Hyper-IgM syndrome is a condition characterized by normal or increased serum IgM concentrations associated with low or absent serum IgG, IgA, and IgE concentrations, indicating a defect in the class-switch recombination (CSR) process.

For a discussion of genetic heterogeneity of immunodeficiency with hyper-IgM, see HIGM1 (308230).

Clinical Features

Imai et al. (2003) studied 3 unrelated patients from France and Japan with a phenotype resembling HIGM2 (605258), including susceptibility to bacterial infections, lymphoid hyperplasia, increased serum IgM concentrations, and profoundly decreased serum IgG and IgA concentrations, but with no mutations in the AICDA gene (605257). As with AICDA deficiency, this form of HIGM, designated HIGM5, was characterized by defective cleavage of a targeted switch region.

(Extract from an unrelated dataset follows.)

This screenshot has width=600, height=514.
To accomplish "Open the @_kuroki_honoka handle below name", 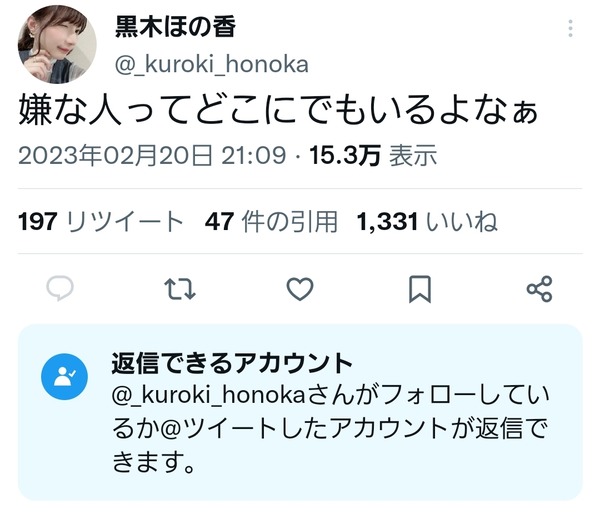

Patient B cells were incapable of CSR after activation with anti-CD40 (109535) or with soluble CD40LG (300386) plus IL4 (147780). The phenotype was similar to that observed in Ung -/- mice, although the CSR defect was more severe. All patients had normal T-cell numbers and functions and were successfully treated with intravenous immunoglobulin.

Inheritance

HIGM5 is inherited as an autosomal recessive (Imai et al., 2003).

Pathogenesis

Imai et al. (2003) proposed a model of CSR and somatic hypermutation (SHM) in which AICDA deaminates cytosine into uracil in targeted DNA (e.g., in immunoglobulin switch or variable regions) followed by uracil removal by UNG. Mutations in the UNG gene are associated with a profound impairment in CSR and with a biased pattern of SHM, resulting in HIGM5.

Molecular Genetics

In the 3 patients they reported with HIGM5, Imai et al. (2003) identified 4 mutations in the UNG gene (191525.0001-191525.0004). All 4 mutations occurred within the catalytic domain of the UNG protein. RT-PCR detected both the mitochondrial form and the nuclear form of UNG in control and patient B-cell lines, although the nuclear form was only weakly expressed in 2 patients. Immunoprecipitation and immunoblot analysis with antibodies to the N-terminal regulatory and C-terminal catalytic domains of UNG showed an absence of expression in all 3 patients, demonstrating that the mutations led to protein instability.